Li XL1,2, Zhou J1, Chan ZL1, Chooi JY1, Chen ZR2, Chng WJ1,3,4
1 Cancer Science Institute of Singapore, National University of Singapore, Singapore.
2 Department of Gastroenterology, Suzhou Municipal Hospital (Eastern), Suzhou City, Jiangsu Province, 215001, P.R. China.
3 Department of Medicine, Yong Loo Lin School of Medicine, National University of Singapore, Singapore 119074, Republic of Singapore.
4 Department of Hematology-Oncology, National University Hospital, Singapore 119228, Republic of Singapore.
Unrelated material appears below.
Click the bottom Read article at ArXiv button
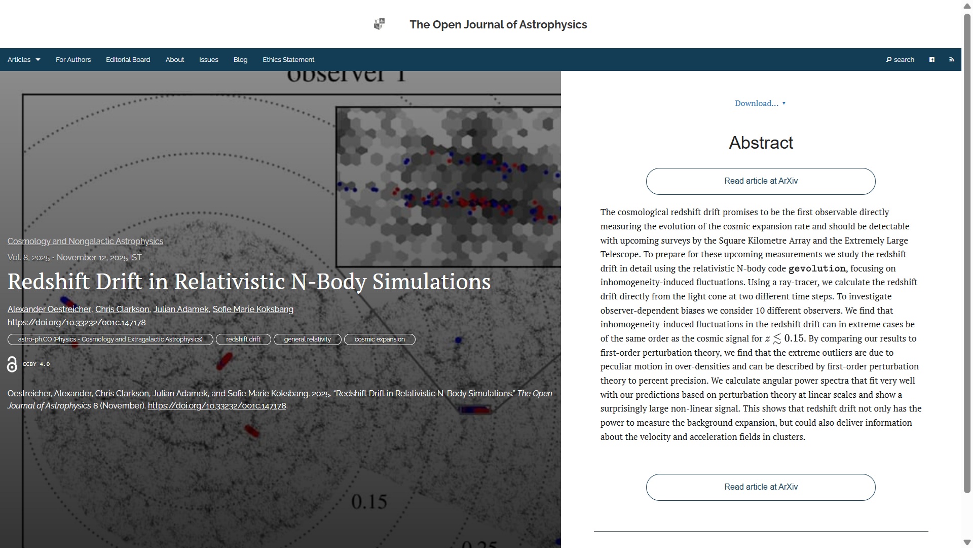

PRIMA-1met (APR-246) is a methylated derivative and structural analog of PRIMA-1 (p53 re-activation and induction of massive apoptosis). PRIMA-1met has been reported to restore both the wild type (wt) structure and function of mutant p53. Here, we show that PRIMA-1met is highly effective at limiting the growth of CRC cells regardless of p53 status. However, PRIMA-1met induces robust apoptosis only in CRC cells with mutant p53. Upregulation of Noxa, a proapoptotic molecule, is crucial for PRIMA-1met mediated activity. In human xenograft model of disease, PRIMA-1met effectively suppresses CRC tumor growth. Our results uncover distinct mechanisms of PRIMA-1met in CRC with different p53 status, thus providing a mechanistic rationale to evaluate the clinical efficacy of PRIMA-1met in CRC patients with different p53 status.